● **The request**
Quote the material below word for word, from the line containing "Screen dimensions: 1000x625" through the line containing "(x=360, y=209)", including both of those lines.

● **Records**

::::

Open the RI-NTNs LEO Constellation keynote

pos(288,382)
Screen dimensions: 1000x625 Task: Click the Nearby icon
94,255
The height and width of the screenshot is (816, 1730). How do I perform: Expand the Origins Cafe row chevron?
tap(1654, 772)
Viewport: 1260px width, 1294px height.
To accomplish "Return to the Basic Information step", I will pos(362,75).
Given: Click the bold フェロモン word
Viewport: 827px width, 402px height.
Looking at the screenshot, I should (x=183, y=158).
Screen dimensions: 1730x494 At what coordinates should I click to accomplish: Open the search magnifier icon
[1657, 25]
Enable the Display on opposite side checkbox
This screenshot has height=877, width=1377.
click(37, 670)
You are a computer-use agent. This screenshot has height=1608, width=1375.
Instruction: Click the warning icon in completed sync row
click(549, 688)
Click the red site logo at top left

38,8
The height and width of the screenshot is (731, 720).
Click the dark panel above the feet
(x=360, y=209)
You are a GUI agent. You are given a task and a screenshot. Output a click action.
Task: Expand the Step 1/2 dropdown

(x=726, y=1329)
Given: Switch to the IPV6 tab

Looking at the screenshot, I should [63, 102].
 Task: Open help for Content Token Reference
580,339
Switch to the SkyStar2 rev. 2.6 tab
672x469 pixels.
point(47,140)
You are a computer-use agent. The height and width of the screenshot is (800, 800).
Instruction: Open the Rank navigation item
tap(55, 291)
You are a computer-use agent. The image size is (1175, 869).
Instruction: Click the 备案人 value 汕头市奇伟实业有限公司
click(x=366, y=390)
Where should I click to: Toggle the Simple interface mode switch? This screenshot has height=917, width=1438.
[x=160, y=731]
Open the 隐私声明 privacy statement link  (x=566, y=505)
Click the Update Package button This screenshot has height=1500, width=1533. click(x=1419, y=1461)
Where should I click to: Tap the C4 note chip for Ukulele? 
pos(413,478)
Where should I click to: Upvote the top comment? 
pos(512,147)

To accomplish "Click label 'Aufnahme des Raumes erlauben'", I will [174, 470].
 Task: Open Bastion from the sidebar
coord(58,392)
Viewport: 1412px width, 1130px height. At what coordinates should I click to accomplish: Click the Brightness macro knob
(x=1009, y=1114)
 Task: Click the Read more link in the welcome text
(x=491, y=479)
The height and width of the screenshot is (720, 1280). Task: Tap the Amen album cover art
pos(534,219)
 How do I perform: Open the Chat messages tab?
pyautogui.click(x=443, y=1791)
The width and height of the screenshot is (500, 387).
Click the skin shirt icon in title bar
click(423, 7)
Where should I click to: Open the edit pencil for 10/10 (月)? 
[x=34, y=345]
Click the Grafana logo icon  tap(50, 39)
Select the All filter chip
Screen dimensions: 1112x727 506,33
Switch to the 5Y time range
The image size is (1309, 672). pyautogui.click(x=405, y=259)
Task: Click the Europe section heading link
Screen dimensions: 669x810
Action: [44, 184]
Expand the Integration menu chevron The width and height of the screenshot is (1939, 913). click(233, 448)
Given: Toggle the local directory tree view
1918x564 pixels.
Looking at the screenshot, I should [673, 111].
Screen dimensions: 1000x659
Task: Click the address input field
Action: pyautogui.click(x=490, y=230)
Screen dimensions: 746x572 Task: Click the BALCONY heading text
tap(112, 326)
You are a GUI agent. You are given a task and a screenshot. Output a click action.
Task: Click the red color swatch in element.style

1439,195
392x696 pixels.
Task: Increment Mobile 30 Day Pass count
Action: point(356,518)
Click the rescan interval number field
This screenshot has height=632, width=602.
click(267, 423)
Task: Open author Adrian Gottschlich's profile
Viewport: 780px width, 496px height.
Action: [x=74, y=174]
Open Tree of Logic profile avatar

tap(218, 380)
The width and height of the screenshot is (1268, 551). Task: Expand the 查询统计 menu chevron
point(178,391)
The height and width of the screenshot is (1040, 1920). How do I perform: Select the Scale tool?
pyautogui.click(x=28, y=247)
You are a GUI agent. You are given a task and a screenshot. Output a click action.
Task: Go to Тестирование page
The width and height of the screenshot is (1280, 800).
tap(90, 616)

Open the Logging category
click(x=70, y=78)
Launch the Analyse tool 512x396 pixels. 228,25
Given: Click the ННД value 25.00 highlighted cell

::::

● **Solved problem**
Screen dimensions: 1000x625 Task: Click the Nearby icon
94,255
The height and width of the screenshot is (816, 1730). How do I perform: Expand the Origins Cafe row chevron?
tap(1654, 772)
Viewport: 1260px width, 1294px height.
To accomplish "Return to the Basic Information step", I will pos(362,75).
Given: Click the bold フェロモン word
Viewport: 827px width, 402px height.
Looking at the screenshot, I should (x=183, y=158).
Screen dimensions: 1730x494 At what coordinates should I click to accomplish: Open the search magnifier icon
[1657, 25]
Enable the Display on opposite side checkbox
This screenshot has height=877, width=1377.
click(37, 670)
You are a computer-use agent. This screenshot has height=1608, width=1375.
Instruction: Click the warning icon in completed sync row
click(549, 688)
Click the red site logo at top left

38,8
The height and width of the screenshot is (731, 720).
Click the dark panel above the feet
(x=360, y=209)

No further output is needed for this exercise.